To retain underrepresented-minority students, we have developed a program, supported by the National Science Foundation, that builds a strong community among them and faculty members. Key components of it include:

  • Senior administrators, especially science and engineering deans, actively endorse and support the program to promote faculty buy-in.

  • Respected faculty members in the STEM fields act as mentors, advisers, role models, and advocates.

  • High standards and expectations encourage all students to perform at their best.

Following those guidelines, we have produced probably the country's largest number of underrepresented minority doctoral recipients in science, math, and engineering. The National Science Foundation informed Rice in 1986 that in 1985 and 1986, eight underrepresented minority Ph.D.'s in mathematics were produced in the country, and Rice had produced four — or half the total. That statistic was bittersweet; sweet because we were number one in the country, but bitter because the number was so incredibly small. And the situation since then has not improved nearly enough.

The mathematics departments at Arizona State University, Cornell University, and the University of Iowa also produce minority Ph.D.'s at a high rate. Again, each student's success comes from a champion in the faculty, strong commitment, and aggressive support. At the undergraduate level, because of the Texas "Top 10 Percent" rule, the mathematics department at the University of Texas at Austin has the highest proportion of underrepresented-minority mathematics majors — slightly more than 26 percent — of any top-tier research university. With innovative support programs, it retains minority students through graduation at a rate above the majority-student rate.

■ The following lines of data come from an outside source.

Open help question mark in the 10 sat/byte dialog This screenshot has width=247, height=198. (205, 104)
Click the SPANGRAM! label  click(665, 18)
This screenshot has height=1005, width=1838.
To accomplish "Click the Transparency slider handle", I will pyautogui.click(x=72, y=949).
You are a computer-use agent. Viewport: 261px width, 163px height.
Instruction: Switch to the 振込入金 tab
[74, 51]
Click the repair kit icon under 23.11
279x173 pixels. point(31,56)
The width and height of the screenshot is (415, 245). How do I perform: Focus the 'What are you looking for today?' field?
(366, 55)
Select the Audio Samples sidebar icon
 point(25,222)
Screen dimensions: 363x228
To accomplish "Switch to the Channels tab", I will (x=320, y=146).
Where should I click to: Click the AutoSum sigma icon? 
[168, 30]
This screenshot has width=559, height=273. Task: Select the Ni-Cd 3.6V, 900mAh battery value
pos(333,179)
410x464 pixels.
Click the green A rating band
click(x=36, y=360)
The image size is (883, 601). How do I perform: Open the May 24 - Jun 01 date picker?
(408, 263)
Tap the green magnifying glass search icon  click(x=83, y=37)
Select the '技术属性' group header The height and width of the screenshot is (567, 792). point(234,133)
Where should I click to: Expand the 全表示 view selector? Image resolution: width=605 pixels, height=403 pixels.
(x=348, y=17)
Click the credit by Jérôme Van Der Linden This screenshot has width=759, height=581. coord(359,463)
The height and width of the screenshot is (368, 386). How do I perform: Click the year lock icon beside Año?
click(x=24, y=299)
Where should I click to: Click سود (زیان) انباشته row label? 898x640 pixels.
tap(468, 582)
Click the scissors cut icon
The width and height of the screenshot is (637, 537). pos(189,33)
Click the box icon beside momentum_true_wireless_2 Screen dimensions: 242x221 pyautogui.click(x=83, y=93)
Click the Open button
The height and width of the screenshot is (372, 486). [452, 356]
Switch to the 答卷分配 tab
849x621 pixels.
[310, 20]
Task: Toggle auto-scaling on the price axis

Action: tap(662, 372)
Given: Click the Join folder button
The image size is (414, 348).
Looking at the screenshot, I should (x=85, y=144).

Three other exemplary programs are at Harvard University, for faculty searches; the University of California at Berkeley, for undergraduate support; and the Georgia Institute of Technology, for promotion and tenure. More leading research institutions should learn from those models and strongly encourage underrepresented minority students to enter STEM fields.

A two-tiered society is certainly not healthful for America. With support and caring, underrepresented minorities can succeed at the best universities in the country. Indeed, many of us have. And more of us can.

Richard A. Tapia is a mathematician and professor of computational and applied mathematics at Rice University.